## Consigne
Poursuivez le texte ci-dessous sur la requête en prorogation de délai, à partir de l'endroit où il s'arrête.

Le protonotaire LAFRENIÈRE


[1]      Il y a requête par le demandeur en prorogation du délai de signification et de dépôt de son dossier. Le défendeur s'y oppose par ce motif que le retard n'a pas été convenablement expliqué. Voici les motifs de ma décision.

[2]      À la suite de l'introduction, le 5 mars 1996, de son recours en contrôle judiciaire en application de l'article 41 de la Loi sur l'accès à l'information, le demandeur, qui n'était pas assisté d'avocat à l'époque, a été presque immédiatement informé par le défendeur que la procédure était tardive et qu'il devait demander à la Cour d'en proroger le délai.

[3]      S'en est suivi un échange de correspondance entre le demandeur et l'avocat du défendeur de mars 1996 à septembre 1997. Visiblement frustré dans ses tractations avec le défendeur, le demandeur a écrit à la Cour pour lui demander conseils et directives. Le 9 octobre 1997, le greffe l'a invité à introduire une requête en directives avec préavis de deux jours francs au défendeur. Il n'a cependant rien fait jusqu'à la délivrance d'un avis d'examen de l'état de l'instance, le 4 mars 1999.

[4]      Le 7 avril 1999, M. Sasso, l'avocat du demandeur, a soumis ses conclusions écrites en réponse à cet avis. Il faisait savoir que son cabinet avait été récemment retenu pour représenter le demandeur et pour répondre à l'avis d'examen de l'état de l'instance. Il se peut qu'il n'ait été constitué avocat que récemment, mais sa participation à l'affaire n'était pas récente. Selon une note versée au dossier, un préposé du greffe a communiqué dès le 20 janvier 1998 avec M. Sasso (orthographié à tort " Faso "), qui a fait savoir alors qu'il demanderait au demandeur des instructions au sujet d'une requête en directives. Le 12 février 1998, il a informé le greffe qu'à l'issue de l'audition d'une affaire connexe, prévue pour le 13 mars 1998 devant la Cour de l'Ontario, son client déciderait s'il poursuivrait son recours. Cette fois encore, rien n'a été fait jusqu'à l'avis d'examen de l'état de l'instance délivré en mars 1999.

[5]      Dans ses conclusions écrites soumises en réponse à l'avis de l'examen de l'état de l'instance, le demandeur a demandé à la Cour de ne pas rejeter son recours, dont le retard s'expliquait " en partie par son ignorance de la procédure devant la Cour ". Il l'engage à " fixer des délais impératifs pour la production des réponses ainsi que d'autres mesures à prendre avant la date d'audition ". Sans reconnaître que son recours était tardif, il soutient que la Cour pourrait en proroger le délai soit avant soit après l'expiration des 45 jours prévus à l'article 41 de la Loi sur l'accès à l'information et qu'elle devrait le faire dans les circonstances de la cause.

[6]      Le 3 mai 1999, le protonotaire adjoint Peter A.K. Giles a autorisé la poursuite du recours à titre d'instance à gestion spéciale, ordonné au demandeur de soumettre une requête en prorogation du délai d'introduction de ce recours au 25 mai 1999 au plus tard, et décidé que les délais prévus aux règles 306 à 314 s'appliqueraient à la procédure à compter de cette dernière date.

(Entrées du jeu de données)
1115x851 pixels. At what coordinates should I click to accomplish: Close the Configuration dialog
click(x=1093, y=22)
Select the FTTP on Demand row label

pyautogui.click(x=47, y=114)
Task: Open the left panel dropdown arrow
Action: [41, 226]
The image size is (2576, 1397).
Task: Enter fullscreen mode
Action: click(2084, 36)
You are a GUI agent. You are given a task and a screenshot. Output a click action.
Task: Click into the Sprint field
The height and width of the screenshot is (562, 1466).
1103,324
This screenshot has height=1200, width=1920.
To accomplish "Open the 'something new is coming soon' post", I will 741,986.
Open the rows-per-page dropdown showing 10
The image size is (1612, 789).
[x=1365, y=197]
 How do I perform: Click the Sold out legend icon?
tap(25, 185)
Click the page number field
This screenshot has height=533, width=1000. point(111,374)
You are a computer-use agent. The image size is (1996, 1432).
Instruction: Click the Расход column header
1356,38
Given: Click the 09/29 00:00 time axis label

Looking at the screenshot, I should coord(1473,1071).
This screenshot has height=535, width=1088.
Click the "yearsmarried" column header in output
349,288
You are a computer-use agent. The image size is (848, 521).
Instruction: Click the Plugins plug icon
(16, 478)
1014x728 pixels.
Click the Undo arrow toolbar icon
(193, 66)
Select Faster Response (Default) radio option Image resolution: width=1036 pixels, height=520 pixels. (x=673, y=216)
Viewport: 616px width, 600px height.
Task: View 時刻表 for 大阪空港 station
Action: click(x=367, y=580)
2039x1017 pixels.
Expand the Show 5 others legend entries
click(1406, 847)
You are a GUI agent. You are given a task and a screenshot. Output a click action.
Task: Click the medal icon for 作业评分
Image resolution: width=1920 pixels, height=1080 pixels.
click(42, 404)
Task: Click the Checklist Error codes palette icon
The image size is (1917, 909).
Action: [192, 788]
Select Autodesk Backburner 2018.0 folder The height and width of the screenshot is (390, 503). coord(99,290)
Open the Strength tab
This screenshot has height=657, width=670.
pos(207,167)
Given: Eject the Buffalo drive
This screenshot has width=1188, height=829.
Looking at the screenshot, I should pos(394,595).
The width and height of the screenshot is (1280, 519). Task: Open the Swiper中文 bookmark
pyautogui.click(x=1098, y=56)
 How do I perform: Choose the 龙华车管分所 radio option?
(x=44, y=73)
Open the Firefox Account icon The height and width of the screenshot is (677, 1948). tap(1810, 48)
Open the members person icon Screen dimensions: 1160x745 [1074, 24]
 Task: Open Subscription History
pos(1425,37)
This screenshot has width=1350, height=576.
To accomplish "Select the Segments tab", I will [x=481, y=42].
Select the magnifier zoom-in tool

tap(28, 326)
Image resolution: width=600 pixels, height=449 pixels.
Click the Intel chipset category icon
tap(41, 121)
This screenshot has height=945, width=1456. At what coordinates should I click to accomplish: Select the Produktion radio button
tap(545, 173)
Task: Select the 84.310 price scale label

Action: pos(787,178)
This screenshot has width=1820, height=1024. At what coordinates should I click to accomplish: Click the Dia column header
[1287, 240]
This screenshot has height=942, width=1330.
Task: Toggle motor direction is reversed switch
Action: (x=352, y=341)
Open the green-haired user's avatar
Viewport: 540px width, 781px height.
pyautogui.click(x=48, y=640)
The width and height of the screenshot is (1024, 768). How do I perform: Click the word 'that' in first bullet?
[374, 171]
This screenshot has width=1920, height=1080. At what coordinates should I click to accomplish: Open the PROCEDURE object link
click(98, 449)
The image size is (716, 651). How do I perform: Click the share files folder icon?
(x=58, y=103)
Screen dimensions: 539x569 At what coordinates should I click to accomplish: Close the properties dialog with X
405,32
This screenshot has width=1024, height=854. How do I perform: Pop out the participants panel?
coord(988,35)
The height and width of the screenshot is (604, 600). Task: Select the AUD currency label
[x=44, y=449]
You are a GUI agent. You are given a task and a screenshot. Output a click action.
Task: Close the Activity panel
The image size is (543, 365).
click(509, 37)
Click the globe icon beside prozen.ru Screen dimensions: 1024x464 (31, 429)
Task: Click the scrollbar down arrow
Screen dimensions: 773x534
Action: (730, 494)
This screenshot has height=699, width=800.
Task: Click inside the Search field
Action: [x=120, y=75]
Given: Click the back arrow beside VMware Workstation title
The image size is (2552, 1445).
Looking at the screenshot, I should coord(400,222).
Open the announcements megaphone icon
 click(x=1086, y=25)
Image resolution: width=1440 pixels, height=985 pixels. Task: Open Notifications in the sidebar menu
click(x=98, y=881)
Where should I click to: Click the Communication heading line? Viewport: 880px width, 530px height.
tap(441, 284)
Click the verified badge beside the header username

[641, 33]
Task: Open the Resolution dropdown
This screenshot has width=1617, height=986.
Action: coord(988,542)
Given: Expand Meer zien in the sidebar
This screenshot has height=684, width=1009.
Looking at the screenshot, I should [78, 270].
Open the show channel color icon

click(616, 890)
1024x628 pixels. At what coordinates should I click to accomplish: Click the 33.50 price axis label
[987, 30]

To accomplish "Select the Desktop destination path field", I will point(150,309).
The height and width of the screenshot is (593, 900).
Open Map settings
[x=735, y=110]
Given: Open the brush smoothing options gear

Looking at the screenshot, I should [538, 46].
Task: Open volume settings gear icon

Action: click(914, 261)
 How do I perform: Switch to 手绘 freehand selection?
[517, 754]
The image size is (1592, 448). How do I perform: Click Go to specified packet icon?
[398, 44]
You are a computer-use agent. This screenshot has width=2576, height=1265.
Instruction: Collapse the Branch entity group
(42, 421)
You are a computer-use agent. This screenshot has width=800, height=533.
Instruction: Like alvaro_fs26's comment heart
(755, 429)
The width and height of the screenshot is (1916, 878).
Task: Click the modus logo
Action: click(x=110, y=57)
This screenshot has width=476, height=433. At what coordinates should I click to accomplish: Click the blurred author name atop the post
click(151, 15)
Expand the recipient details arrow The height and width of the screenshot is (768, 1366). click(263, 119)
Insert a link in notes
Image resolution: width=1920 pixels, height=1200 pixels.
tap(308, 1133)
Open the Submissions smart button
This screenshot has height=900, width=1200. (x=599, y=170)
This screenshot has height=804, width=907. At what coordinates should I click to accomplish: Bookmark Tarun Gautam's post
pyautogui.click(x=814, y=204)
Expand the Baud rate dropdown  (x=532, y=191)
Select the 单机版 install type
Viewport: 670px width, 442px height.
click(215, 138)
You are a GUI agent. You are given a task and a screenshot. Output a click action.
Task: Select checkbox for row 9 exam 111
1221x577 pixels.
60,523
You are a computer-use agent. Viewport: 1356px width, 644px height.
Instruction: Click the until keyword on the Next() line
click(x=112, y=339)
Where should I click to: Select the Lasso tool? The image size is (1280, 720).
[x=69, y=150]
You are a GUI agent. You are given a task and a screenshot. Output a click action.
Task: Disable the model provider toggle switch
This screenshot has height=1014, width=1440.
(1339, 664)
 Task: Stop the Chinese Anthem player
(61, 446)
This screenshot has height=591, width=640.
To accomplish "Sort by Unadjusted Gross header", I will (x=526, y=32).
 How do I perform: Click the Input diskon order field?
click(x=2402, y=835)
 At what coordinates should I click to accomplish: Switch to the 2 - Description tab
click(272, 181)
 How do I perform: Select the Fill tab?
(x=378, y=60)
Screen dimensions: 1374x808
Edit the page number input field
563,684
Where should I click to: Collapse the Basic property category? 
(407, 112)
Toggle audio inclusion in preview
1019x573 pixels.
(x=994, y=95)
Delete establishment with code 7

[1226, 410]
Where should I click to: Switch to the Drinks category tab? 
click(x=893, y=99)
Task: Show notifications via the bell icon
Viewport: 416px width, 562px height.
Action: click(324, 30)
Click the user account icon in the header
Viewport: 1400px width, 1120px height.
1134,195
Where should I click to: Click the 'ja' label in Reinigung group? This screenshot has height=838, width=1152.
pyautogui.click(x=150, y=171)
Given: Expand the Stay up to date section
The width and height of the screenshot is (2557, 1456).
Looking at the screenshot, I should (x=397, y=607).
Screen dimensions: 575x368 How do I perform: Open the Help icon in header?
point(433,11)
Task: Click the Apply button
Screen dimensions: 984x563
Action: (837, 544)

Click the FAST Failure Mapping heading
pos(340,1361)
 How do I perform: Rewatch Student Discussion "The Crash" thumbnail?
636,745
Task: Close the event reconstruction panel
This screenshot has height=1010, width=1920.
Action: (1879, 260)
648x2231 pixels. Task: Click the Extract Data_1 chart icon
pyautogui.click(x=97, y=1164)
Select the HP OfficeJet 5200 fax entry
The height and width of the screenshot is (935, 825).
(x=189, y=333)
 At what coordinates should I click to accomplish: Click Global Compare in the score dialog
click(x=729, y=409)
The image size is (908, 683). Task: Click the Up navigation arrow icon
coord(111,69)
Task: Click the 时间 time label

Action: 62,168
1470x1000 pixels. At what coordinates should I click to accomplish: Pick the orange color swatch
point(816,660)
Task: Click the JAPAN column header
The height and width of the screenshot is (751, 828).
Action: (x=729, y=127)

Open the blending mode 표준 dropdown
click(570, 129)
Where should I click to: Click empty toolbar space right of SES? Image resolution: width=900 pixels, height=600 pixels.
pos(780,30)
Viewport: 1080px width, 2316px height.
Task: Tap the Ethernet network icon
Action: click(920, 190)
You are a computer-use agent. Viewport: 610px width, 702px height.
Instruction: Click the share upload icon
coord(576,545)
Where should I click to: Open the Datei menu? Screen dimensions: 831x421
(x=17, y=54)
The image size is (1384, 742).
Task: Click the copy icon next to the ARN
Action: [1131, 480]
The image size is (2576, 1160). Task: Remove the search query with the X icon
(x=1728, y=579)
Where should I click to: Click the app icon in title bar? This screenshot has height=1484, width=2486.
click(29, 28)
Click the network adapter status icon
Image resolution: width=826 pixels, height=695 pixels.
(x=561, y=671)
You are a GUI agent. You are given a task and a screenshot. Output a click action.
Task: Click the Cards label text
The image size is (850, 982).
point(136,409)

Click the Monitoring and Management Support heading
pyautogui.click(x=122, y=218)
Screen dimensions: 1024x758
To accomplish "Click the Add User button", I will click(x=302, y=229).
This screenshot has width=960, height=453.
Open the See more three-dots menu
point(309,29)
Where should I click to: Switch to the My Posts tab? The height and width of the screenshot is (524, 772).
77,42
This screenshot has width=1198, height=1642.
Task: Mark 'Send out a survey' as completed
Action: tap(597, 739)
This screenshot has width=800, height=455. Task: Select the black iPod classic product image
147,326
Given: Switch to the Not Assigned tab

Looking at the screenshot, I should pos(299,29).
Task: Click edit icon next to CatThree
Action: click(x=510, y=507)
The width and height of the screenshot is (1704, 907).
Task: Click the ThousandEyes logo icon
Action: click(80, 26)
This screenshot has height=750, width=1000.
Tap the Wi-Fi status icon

## Réponse
[7]      Le demandeur a déposé le 5 juillet 1999 sa requête en prorogation du délai d'introduction de son recours. Ce retard était imputable à une erreur administrative du greffe dans la communication de l'ordonnance du protonotaire adjoint aux parties. Le 6 juillet 1999, sur consentement des parties, le juge Evans a accordé la prorogation du délai et ordonné que le recours en contrôle judiciaire se déroule conformément à l'échéancier suivant :

     a)      Le demandeur déposera tout témoignage par affidavit complémentaire dans les 30 jours de la signature de la présente ordonnance;
     b)      Les délais prévus aux Règles de la Cour fédérale s'appliqueront par la suite.

[8]      Le demandeur a apparemment choisi de ne déposer aucun affidavit complémentaire. Le 21 septembre 1999, le défendeur dépose ses preuves et témoignages par affidavit. Le demandeur n'a plus rien fait pour mettre l'affaire en état jusqu'au 5 janvier 2000, date à laquelle il demande la convocation d'une conférence de gestion de l'instance pour " fixer un échéancier pour la production des documents et la date de l'audition ".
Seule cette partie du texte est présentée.